Stop at the line that contains "Viewport: 812px width, 517px height.". Until then, set down each line of the records exactly, beginning with the first, and skip pictures.

**Given information:**
^^^^^^^^

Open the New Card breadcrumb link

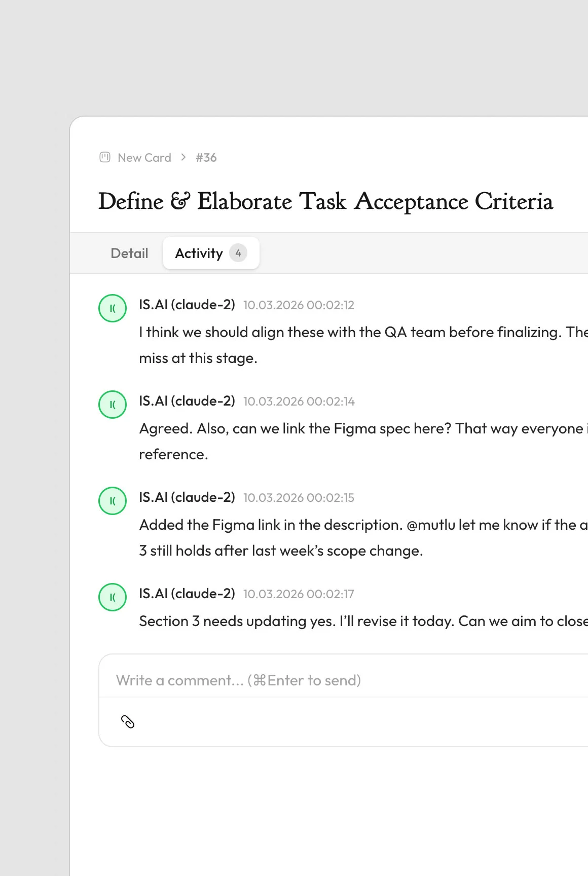(144, 158)
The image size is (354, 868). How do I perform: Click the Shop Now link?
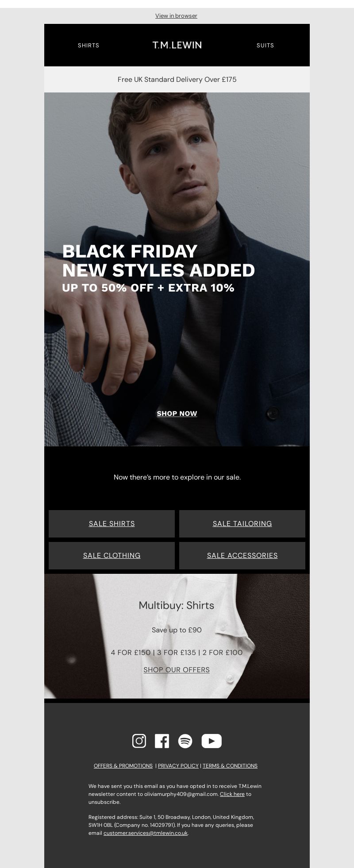coord(177,414)
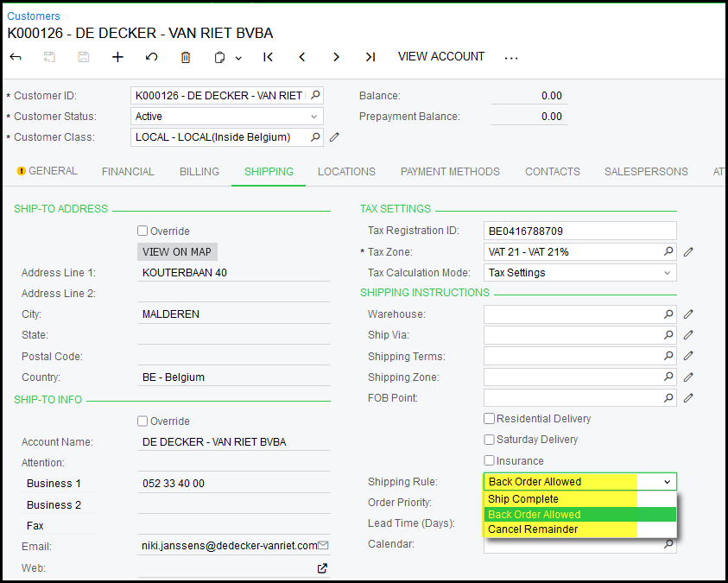Delete the customer using trash icon
Image resolution: width=728 pixels, height=583 pixels.
click(186, 57)
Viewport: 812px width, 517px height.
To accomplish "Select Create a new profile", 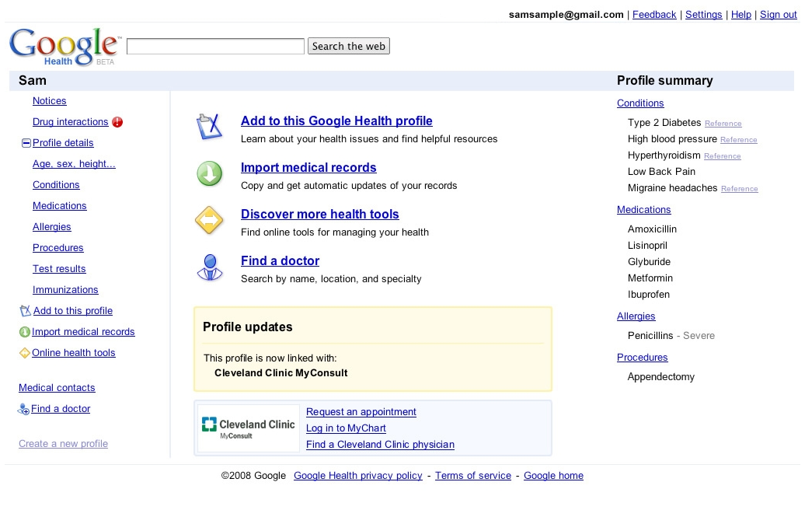I will click(63, 444).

^^^^^^^^

**Answer box:**
Open the New Card breadcrumb link

(144, 158)
The image size is (354, 868). How do I perform: Click the Shop Now link?
coord(177,414)
Delete the customer using trash icon
Image resolution: width=728 pixels, height=583 pixels.
click(186, 57)
Viewport: 812px width, 517px height.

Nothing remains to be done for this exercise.